Whether you list first, buy first, or do both simultaneously — this step is where the plan comes to life. Your home goes on the market prepared and priced correctly. You're actively searching and ready to move on the right property.
The sequence matters. I coordinate both sides so you're not scrambling when something happens on one side while the other is in motion.
- Home prepped, staged, and listed at the right price
- Pre-approval updated and ready to submit with any offer
- Search parameters clear — no wasted time on wrong properties
- Both sides actively monitored on the same timeline
The stress of this phase usually comes from things happening unexpectedly. I brief you in advance on what "unexpected" looks like so nothing catches you off guard. We talk through scenarios before they happen.
Once both deals are under contract, the real coordination begins. Inspections, financing contingencies, appraisals, and settlement dates all need to line up — or be managed when they don't.
This is the phase that separates an experienced agent from someone just filling out paperwork. Every moving piece is tracked and communicated to you, clearly, as it happens.
- Inspections on both sides scheduled and addressed
- Appraisals tracked and any gaps managed
- Lender updated on the sale so they can track the proceeds
- Settlement dates aligned — or staggered with a plan for the gap
- Contingency removal monitored on both sides
If a contingency on either side falls through — an inspection issue, a financing hiccup — we need a Plan B already drafted. I build that into the plan from ratification day, not after something goes sideways.
Closing week is actually the calm part — if the preparation was done right. You'll review both Settlement Statements in advance, confirm the proceeds from your sale are being properly applied to your purchase, and close with zero surprises at either table.
Move logistics, post-settlement occupancy if needed, and key handoffs — all coordinated in advance. You show up, you sign, you get your keys.

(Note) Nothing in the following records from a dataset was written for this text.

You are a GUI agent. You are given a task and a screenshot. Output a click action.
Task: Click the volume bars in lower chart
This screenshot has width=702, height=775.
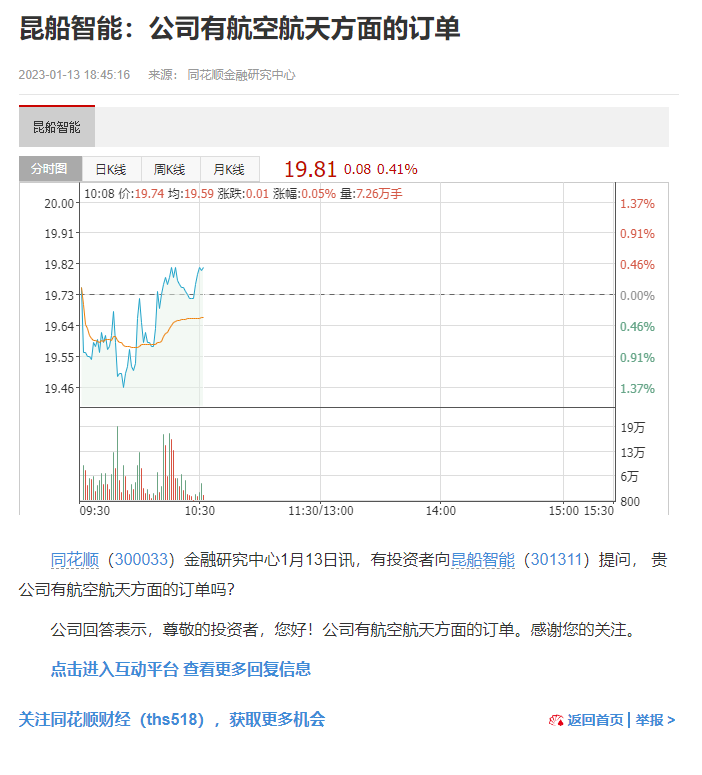click(118, 470)
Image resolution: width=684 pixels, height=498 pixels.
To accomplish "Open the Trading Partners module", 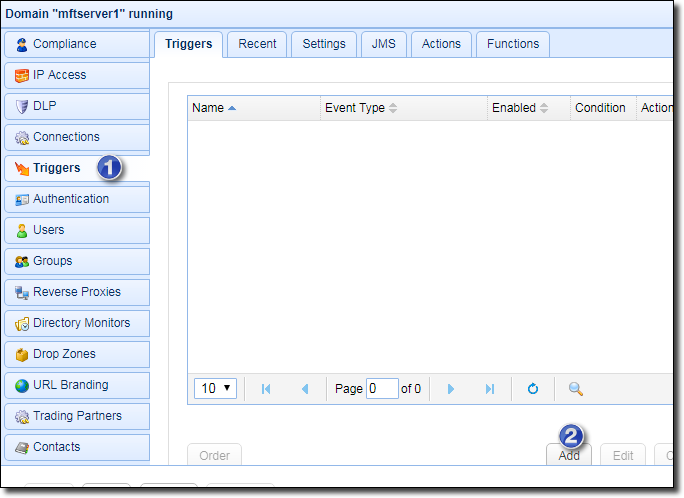I will [x=76, y=416].
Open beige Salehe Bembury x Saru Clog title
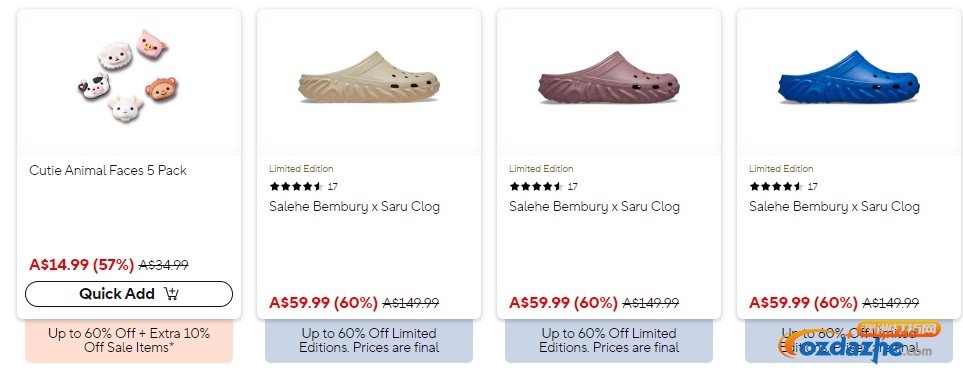 point(354,206)
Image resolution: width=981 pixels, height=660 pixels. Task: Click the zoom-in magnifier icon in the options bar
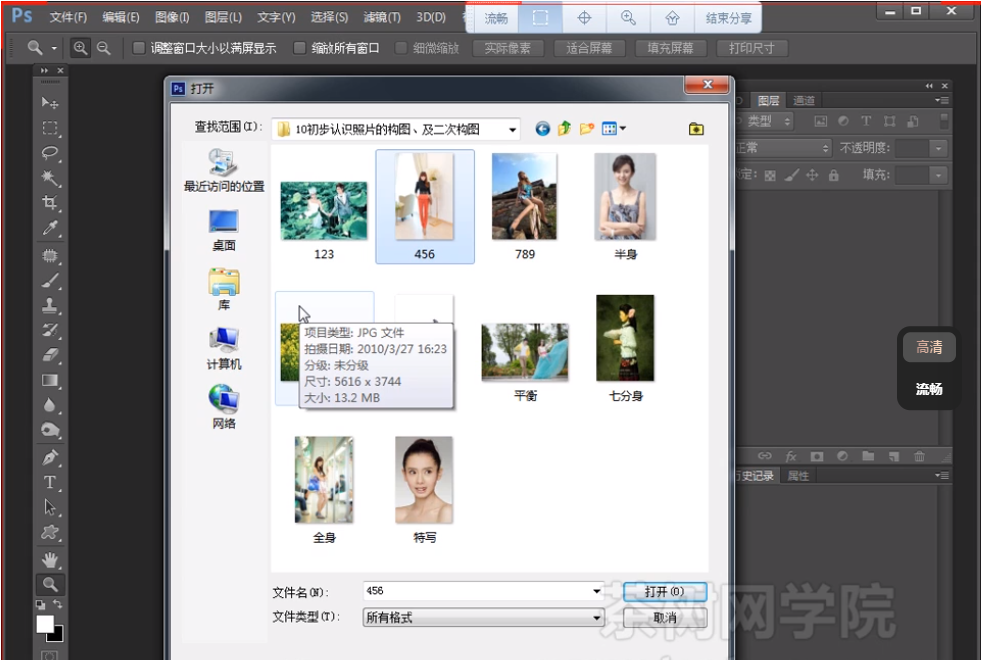79,47
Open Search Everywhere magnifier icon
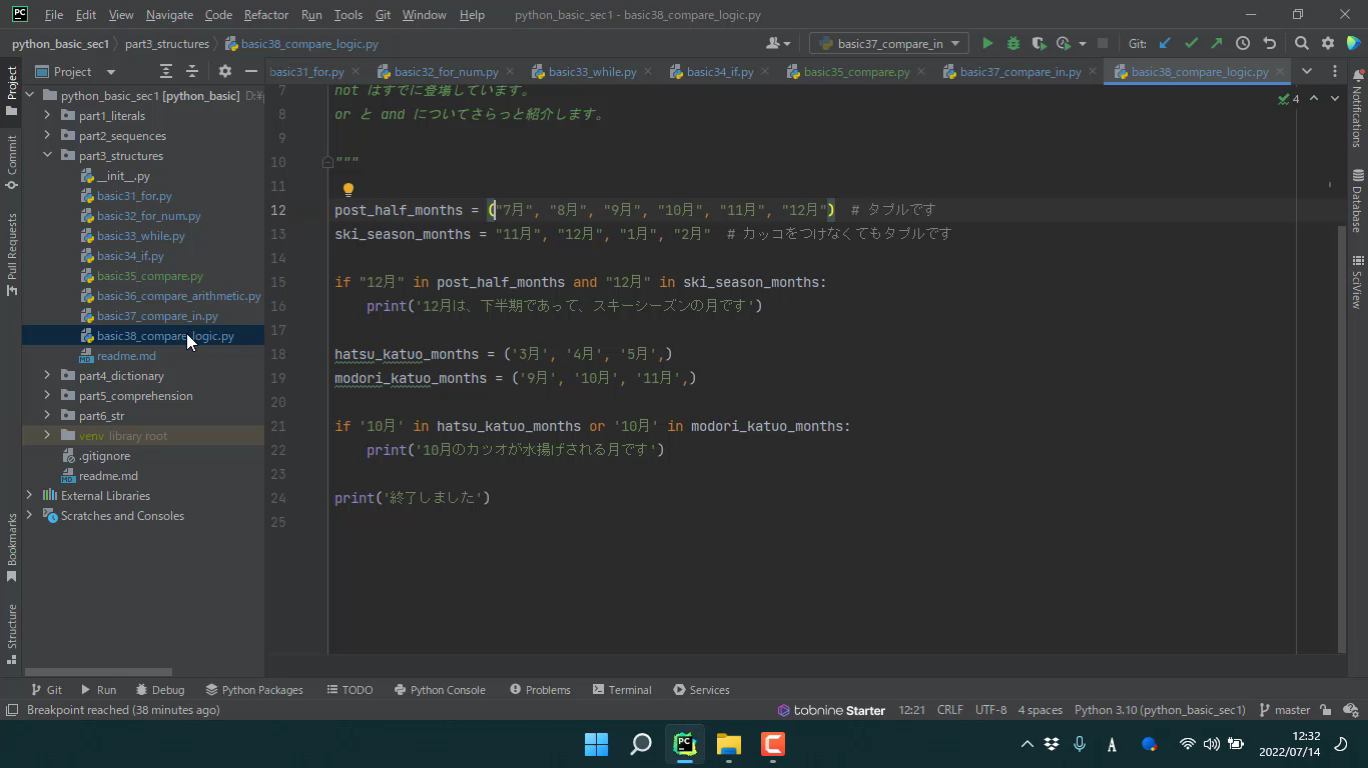Viewport: 1368px width, 768px height. 1301,44
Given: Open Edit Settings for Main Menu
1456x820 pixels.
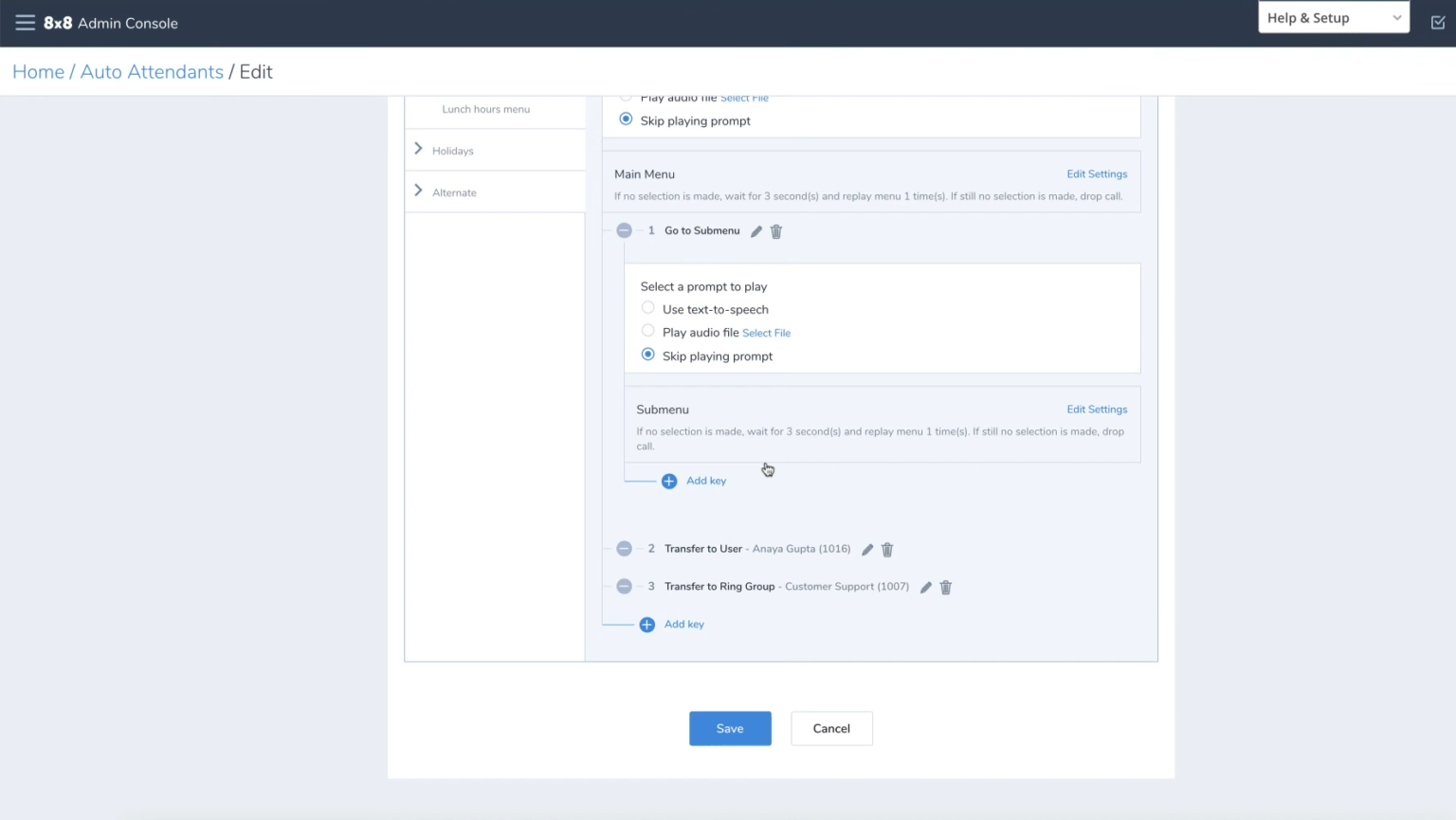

- Both Settlement Statements reviewed 24–48 hours ahead
- Proceeds wire from sale confirmed with title company
- Final walkthroughs on both properties completed
- Move-in date and logistics confirmed
When this goes well, closing day feels almost anticlimactic — and that's exactly how it should feel. If it's stressful, something wasn't planned. My job is to make closing day the easiest day of this whole process.